Sonic Cyanide

Lush, "Superblast!" (4AD/Reprise).

Nina Gordon, "Straight Outta Compton" (MP3,

Growing, "Primitive Associations/Great Mass Above" (Kranky).

System of a Down, "Cigaro" (Sony).

Caninus, "Human Rawhide" (War Torn).

Hatebeak, "God of Empty Nest" (Reptilian).

American Hi-Fi, "Hell Yeah!" (Maverick).

Khanate, "Pieces of Quiet" (Southern Lord).

Dalmatians, "Get Get Retarded" (Imputor).

When I'm not blowing your mind writing 1,800-word essays about the shitty new Helmet album, I spend most of my time at the Weekly compiling Seven Nights. It's basically clerical work, not unlike the 8 zillion temp jobs I had before this one. Main difference: I'm not compelled to drop a monitor on my head every three seconds here. Since I'm fortunate enough to finally have a job I actually like, I feel obligated to pay homage to the bad old days; hence, I soundtrack the Seven Nights assembly line with the sonic equivalent of suicide. The preceding track list is not all crapola, mind you, just an obnoxious double helix of the glorious and atrocious that gets my masochistic lost soul through the slow days.

1. As a born-again dreampop dork, I recently bought this band's Lovelife for $2.50. Oops. That was the one where they got perky in a sad effort to ride the receding Britpop wave. Then I caught the older, much better "Superblast!" video on VH1—all demure harmonies and haunting guitar wash—and dropped $6 on Spooky. Shocker—it happens to be the only truly exceptional track on the album. So I'm going to listen to the fucker until I get my $8.50 worth. I'm approaching spin 1,000.

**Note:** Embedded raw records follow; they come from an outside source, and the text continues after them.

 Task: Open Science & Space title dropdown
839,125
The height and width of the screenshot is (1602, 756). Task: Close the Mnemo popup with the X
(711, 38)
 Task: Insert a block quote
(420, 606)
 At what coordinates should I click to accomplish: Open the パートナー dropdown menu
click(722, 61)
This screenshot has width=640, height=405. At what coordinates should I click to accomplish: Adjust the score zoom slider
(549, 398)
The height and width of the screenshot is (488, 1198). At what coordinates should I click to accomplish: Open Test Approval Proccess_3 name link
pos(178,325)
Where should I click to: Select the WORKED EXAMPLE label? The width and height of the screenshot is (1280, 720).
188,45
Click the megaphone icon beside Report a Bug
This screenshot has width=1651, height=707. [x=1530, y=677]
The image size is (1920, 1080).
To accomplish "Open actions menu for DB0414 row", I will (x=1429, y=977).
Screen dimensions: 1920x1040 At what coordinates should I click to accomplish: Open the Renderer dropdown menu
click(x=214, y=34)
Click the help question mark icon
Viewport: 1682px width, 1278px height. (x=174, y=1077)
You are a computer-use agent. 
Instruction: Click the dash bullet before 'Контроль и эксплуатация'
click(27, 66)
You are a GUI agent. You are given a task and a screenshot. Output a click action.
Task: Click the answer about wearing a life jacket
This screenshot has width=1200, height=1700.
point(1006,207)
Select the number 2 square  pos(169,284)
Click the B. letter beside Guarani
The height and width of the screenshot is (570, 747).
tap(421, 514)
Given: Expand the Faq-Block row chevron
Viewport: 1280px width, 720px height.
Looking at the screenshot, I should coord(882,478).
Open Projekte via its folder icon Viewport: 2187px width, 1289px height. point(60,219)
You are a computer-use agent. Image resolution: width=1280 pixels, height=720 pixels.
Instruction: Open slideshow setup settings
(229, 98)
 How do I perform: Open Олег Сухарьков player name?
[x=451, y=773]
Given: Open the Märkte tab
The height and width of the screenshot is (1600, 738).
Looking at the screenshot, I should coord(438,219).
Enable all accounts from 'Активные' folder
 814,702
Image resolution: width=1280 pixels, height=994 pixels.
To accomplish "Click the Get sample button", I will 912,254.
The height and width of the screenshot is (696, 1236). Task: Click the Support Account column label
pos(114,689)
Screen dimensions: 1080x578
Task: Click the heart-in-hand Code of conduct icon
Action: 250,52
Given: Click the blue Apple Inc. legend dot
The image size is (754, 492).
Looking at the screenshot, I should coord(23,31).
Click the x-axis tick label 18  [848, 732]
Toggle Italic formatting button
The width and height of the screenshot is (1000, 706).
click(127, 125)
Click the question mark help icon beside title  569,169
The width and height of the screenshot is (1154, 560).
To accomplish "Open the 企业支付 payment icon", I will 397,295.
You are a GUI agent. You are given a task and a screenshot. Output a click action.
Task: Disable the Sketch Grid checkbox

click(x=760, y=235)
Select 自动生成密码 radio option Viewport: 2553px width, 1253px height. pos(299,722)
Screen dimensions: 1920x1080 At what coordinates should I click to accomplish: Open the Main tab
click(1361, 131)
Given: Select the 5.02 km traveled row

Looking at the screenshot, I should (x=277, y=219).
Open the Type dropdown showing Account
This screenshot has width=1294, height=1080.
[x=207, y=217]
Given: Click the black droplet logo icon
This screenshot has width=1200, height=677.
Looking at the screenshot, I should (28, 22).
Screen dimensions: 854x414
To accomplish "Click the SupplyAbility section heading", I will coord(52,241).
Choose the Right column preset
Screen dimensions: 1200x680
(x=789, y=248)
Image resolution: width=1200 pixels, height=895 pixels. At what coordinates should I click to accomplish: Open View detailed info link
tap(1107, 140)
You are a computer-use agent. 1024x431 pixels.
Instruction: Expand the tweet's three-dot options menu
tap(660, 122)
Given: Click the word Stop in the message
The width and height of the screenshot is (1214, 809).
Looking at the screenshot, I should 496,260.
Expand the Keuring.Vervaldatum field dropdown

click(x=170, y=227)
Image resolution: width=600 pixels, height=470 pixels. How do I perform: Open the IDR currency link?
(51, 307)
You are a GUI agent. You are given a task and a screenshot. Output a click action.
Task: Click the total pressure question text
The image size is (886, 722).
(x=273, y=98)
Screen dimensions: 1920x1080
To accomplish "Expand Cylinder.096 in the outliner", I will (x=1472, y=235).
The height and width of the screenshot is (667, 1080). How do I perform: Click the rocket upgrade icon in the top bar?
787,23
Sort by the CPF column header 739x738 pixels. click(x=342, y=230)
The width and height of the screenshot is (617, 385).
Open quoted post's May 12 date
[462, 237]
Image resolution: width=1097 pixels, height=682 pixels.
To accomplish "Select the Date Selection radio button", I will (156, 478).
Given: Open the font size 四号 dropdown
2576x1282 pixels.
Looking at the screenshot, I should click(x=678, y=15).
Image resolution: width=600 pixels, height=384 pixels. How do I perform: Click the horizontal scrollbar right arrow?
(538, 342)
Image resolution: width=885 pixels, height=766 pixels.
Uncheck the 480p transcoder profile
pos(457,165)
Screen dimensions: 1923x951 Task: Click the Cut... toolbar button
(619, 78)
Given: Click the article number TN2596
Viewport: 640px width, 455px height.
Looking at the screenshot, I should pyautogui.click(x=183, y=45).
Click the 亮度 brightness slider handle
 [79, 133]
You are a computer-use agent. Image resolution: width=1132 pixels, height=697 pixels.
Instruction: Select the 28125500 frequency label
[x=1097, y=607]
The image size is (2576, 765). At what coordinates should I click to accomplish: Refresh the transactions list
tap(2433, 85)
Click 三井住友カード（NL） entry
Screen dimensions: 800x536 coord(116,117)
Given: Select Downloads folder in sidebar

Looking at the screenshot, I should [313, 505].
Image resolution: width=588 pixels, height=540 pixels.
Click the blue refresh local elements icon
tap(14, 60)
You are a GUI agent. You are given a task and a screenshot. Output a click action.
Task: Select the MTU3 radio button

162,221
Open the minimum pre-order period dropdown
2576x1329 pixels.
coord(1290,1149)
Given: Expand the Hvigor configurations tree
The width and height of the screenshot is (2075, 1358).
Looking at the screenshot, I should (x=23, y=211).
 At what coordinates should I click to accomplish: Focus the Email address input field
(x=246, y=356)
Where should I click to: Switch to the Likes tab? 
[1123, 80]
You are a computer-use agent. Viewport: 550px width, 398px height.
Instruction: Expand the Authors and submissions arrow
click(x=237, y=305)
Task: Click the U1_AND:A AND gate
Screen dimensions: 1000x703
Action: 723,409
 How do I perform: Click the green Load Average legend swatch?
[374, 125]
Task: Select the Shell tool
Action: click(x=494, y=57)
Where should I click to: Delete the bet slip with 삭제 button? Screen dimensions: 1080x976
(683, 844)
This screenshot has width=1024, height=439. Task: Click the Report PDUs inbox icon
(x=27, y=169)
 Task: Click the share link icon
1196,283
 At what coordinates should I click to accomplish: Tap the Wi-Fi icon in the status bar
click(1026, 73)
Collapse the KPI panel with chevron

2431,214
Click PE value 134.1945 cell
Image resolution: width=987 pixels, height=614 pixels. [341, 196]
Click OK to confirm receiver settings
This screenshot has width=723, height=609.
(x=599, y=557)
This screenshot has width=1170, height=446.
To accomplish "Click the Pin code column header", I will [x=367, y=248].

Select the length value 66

2. The former Veruca Salt frontvixen, a little too obsessed with Jewel's "funny" phase, does a solo, arpeggioed, tongue-way-too-far-in-cheek version of the N.W.A. classic. Believe it or not, this crap slays compared to the many other painful '80s renditions on her site, including Skid Row's "18 and Life" and Phil Collins' "One More Night."

3. This Olympia duo bows at Earth's doom-drone altar. "Primitive" is the sound of the forest waking up for breakfast, force-feeding itself the entirety of nature, then barfing it out.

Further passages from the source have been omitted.